Ian Bryce of Rozelle notes that “In addition to the police commissioner named Outlaw (C8), there’s a Belgian astronomer named Henri Boffin, and a paper Marine Borers in Australian Waters that was written by a John Barnacle.”
“I’m with you Charmaine Brinks, both geographically and sentiment-wise, about not wanting to be reminded of the existence of Tom Cruise (C8) by the time you are 80,” says Ann Babington of Newcastle. “But I only have six weeks to go, so I hope it works much, much longer for you.” There goes the free personality test.
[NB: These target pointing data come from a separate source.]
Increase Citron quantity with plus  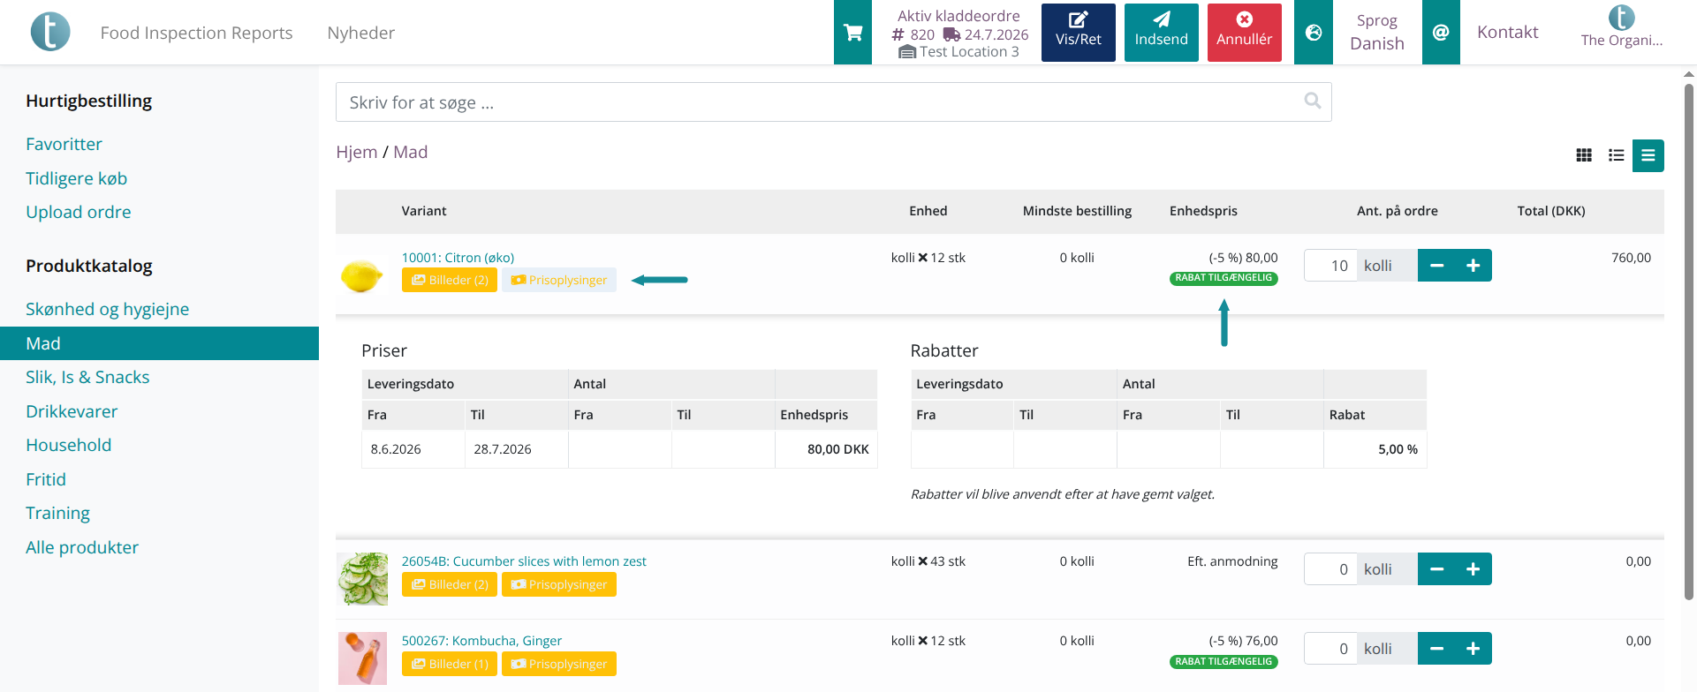(x=1474, y=266)

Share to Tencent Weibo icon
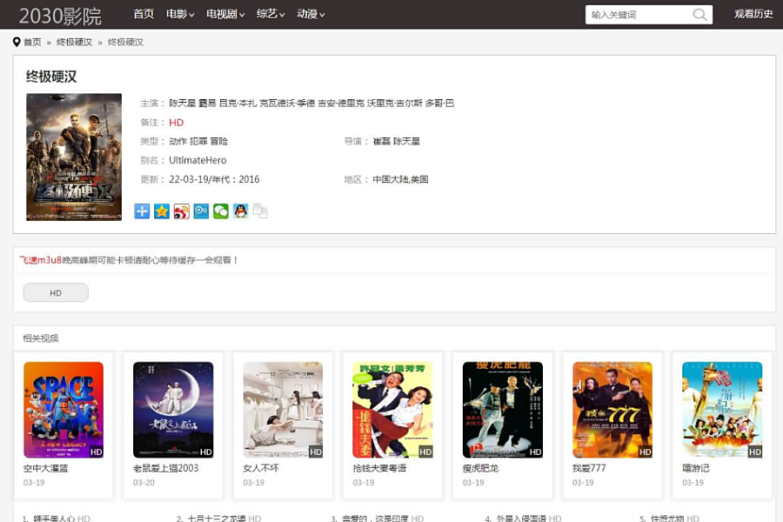click(201, 211)
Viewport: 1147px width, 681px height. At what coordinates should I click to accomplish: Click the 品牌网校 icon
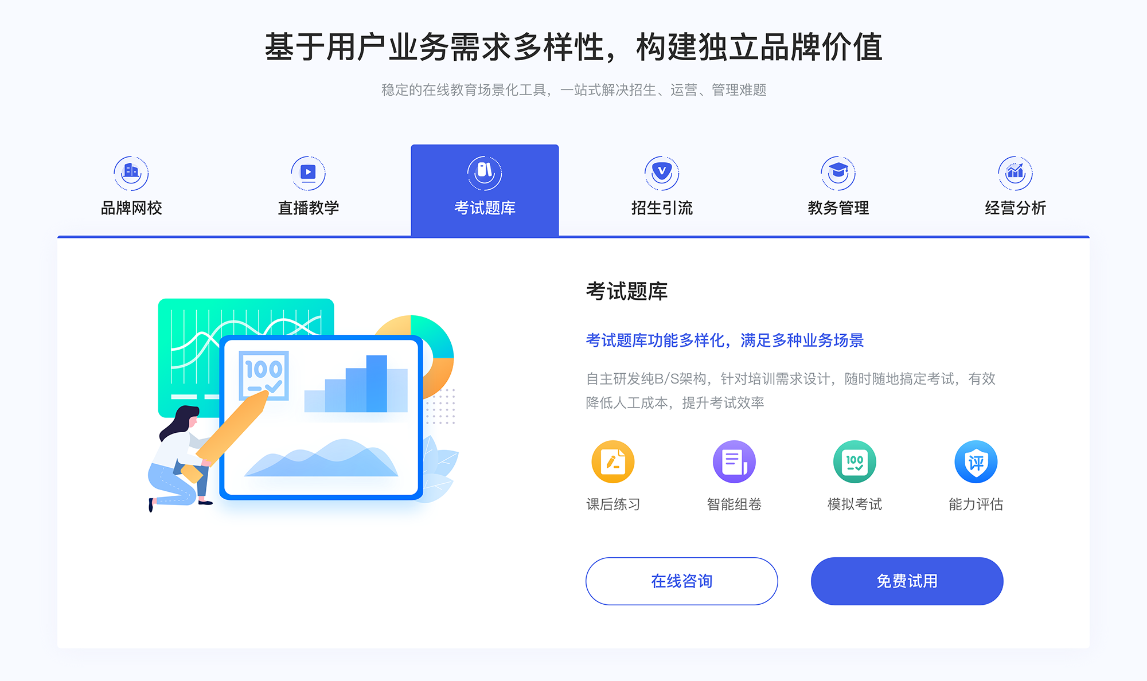(130, 171)
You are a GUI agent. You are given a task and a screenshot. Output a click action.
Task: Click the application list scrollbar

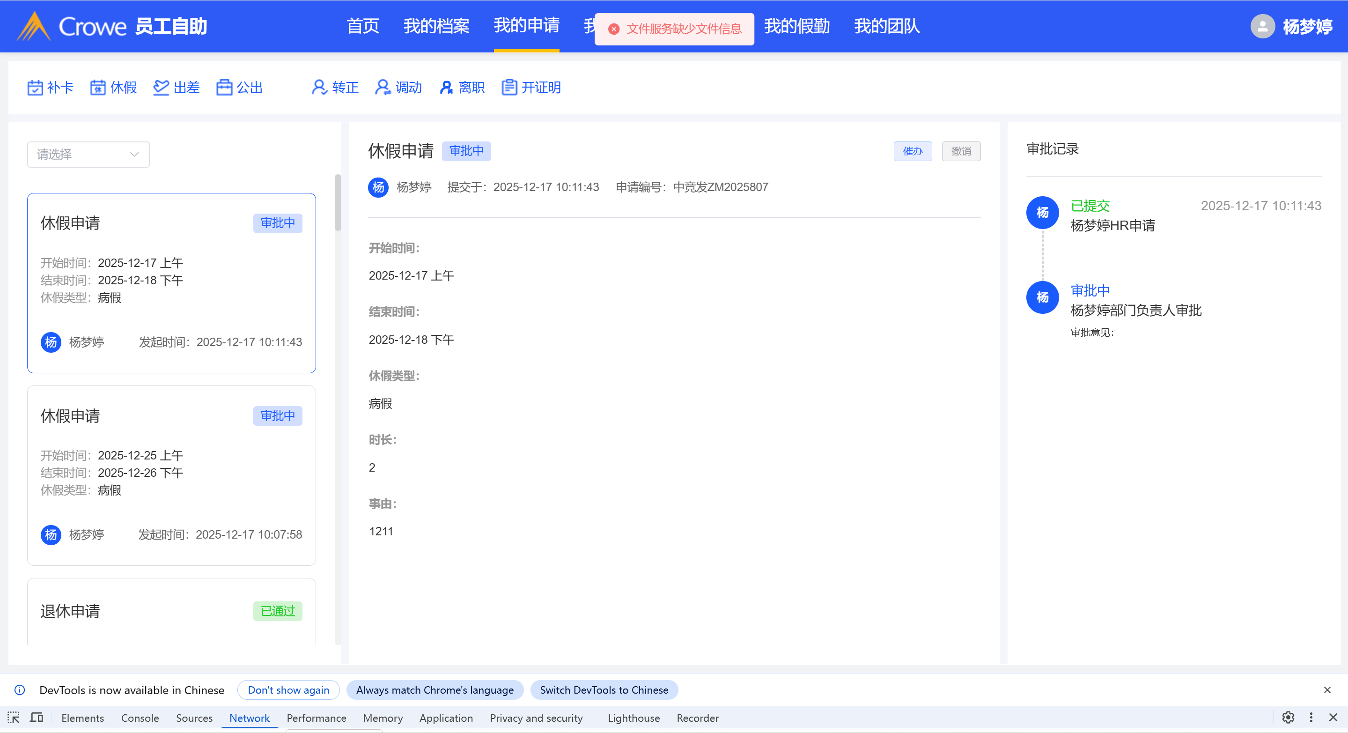[338, 203]
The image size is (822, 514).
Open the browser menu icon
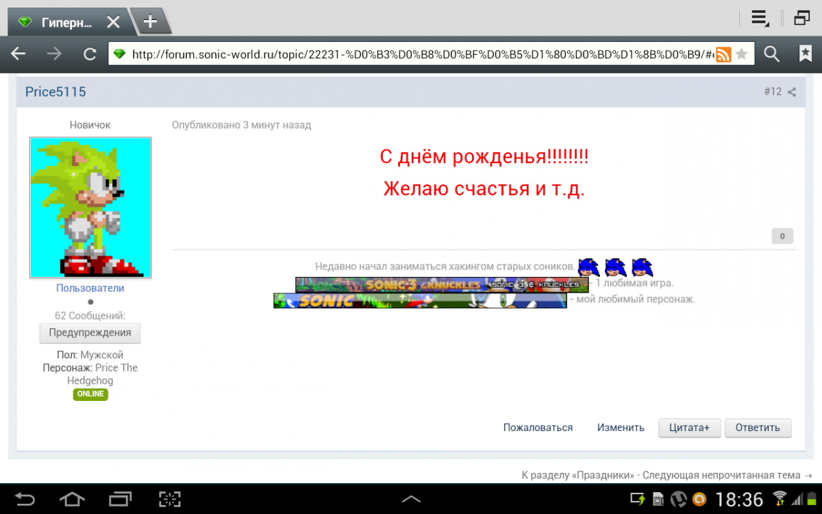click(759, 19)

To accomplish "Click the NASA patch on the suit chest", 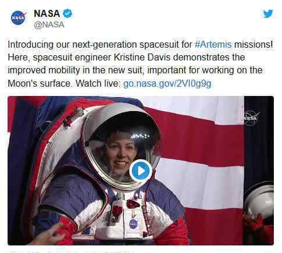I will click(133, 224).
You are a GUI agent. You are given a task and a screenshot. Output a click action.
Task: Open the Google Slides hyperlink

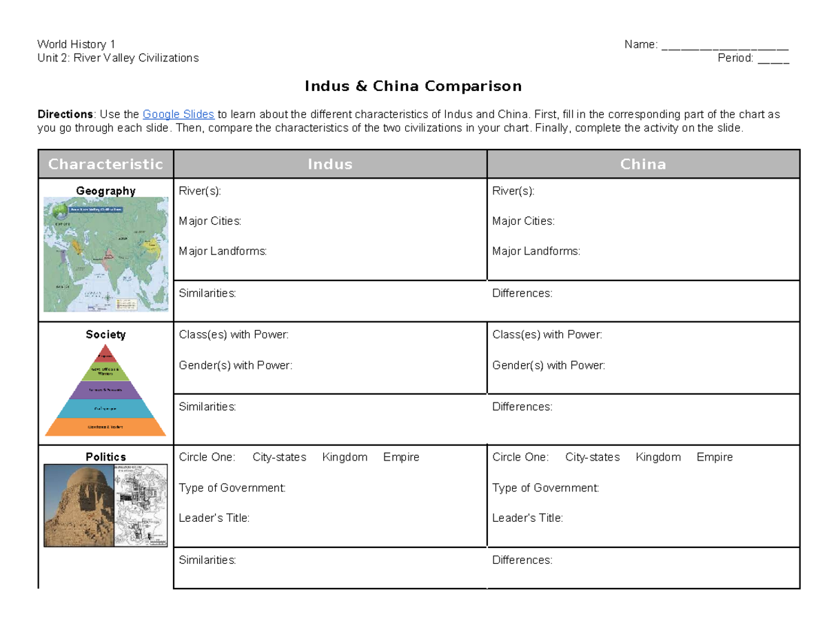(178, 114)
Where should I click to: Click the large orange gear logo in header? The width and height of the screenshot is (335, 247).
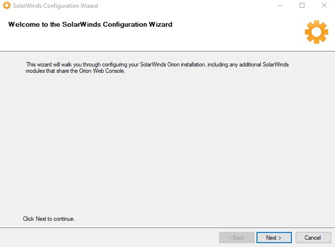[x=317, y=32]
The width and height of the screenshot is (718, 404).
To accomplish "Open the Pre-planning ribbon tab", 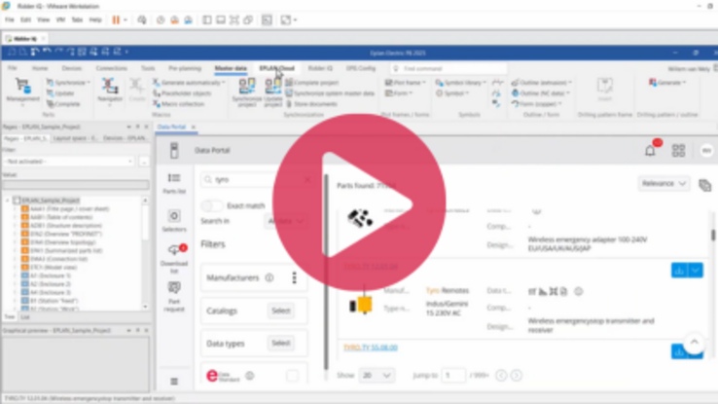I will coord(185,69).
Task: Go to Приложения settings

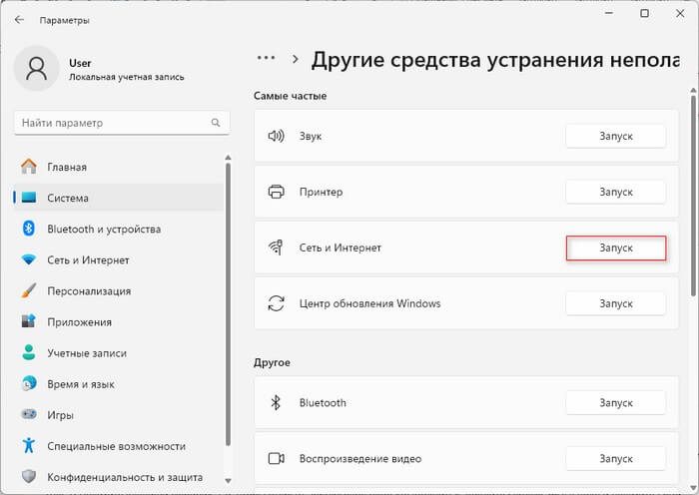Action: [79, 322]
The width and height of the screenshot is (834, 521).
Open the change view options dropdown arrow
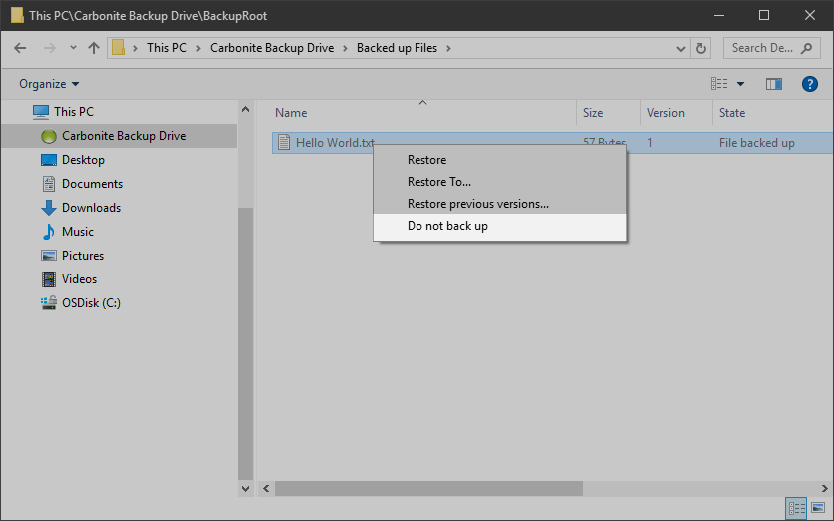point(740,84)
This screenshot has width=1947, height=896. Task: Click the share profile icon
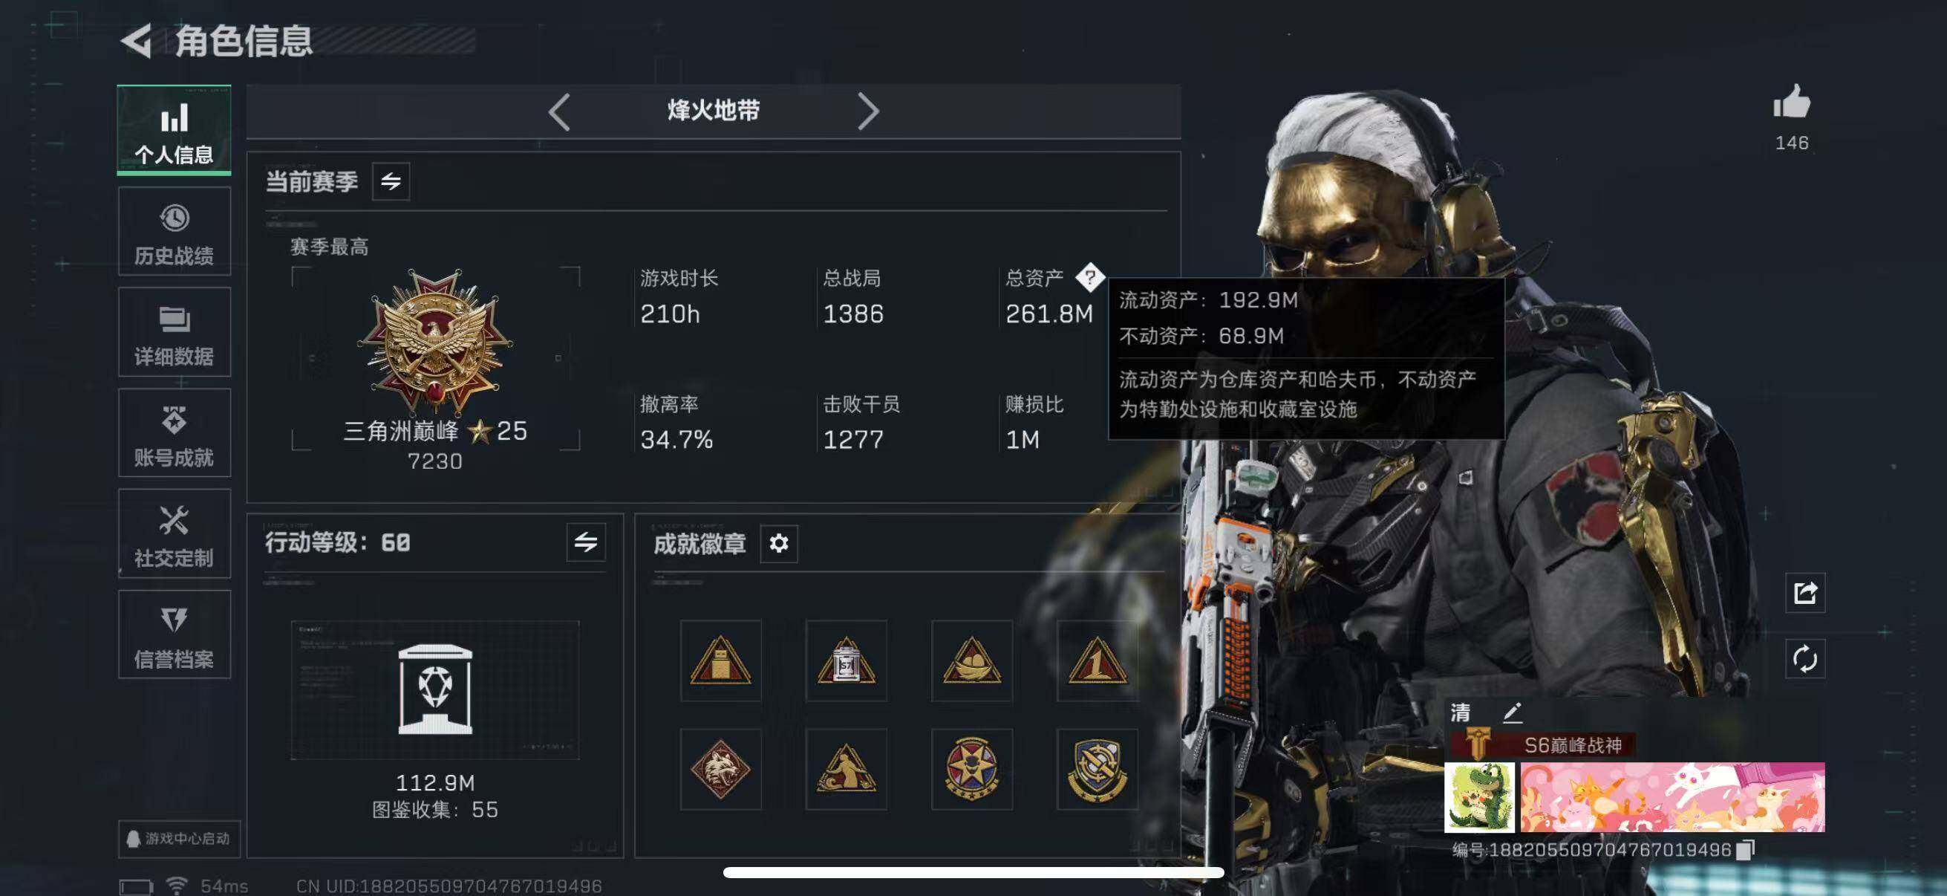1805,593
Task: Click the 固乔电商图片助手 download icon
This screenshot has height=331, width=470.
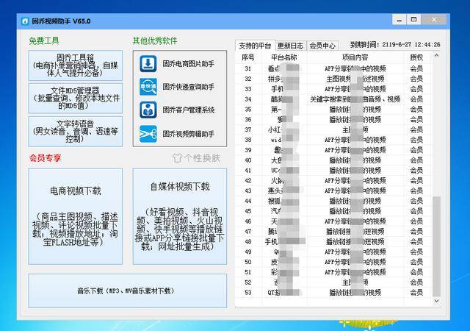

“Thinking about my aspirations for 80, I realised that, having passed that point a few years ago, I now can’t remember what they were,” says Brian Caller of Willoughby.
“Peter Miniutti (C8), I’m reliably informed that worrying excessively about your footy team can take 15 years off your life,” warns George Manojlovic of Mangerton.
Allan Gibson of Cherrybrook felt the need to forewarn “Just remember Granny, you will be 80 in 2027.”
While attempting Robert Bradley’s elephant stir-fry (C8) might be a forgettable experience, David Gordon of Cranebrook thinks he “should be grateful he isn’t transported four millennia back in time, or he’d need a mammoth wok.”
“Answering Robert’s query about where to find an ‘elephantine wok’ I’d suggest in the room,” offers Rosemary O’Brien of Ashfield.
“I’m sure I’m not the only person who knows the proper saying that Susan McLaren referred to (C8) is, ‘Water, water everywhere, nor any drop to drink’,” says Greg Oehm of Robertson. “It is, of course, the oft-misquoted second part of the Rime of the Ancient Mariner by Samuel Taylor Coleridge. Pedants, pedants everywhere, nor any stop to think.” Andrew Taubman of Queens Park reckons “Coleridge must be turning over in his opium dream!”
Shout out to some savvy Herald subs from Debbie Phillips of Balmain: “Loved the Shakespearean pun synchronicity in the headlines ‘Shakespeare print event proves all the world’s a page’ and ‘A tree is not a tree – and therein lies the shrub’.”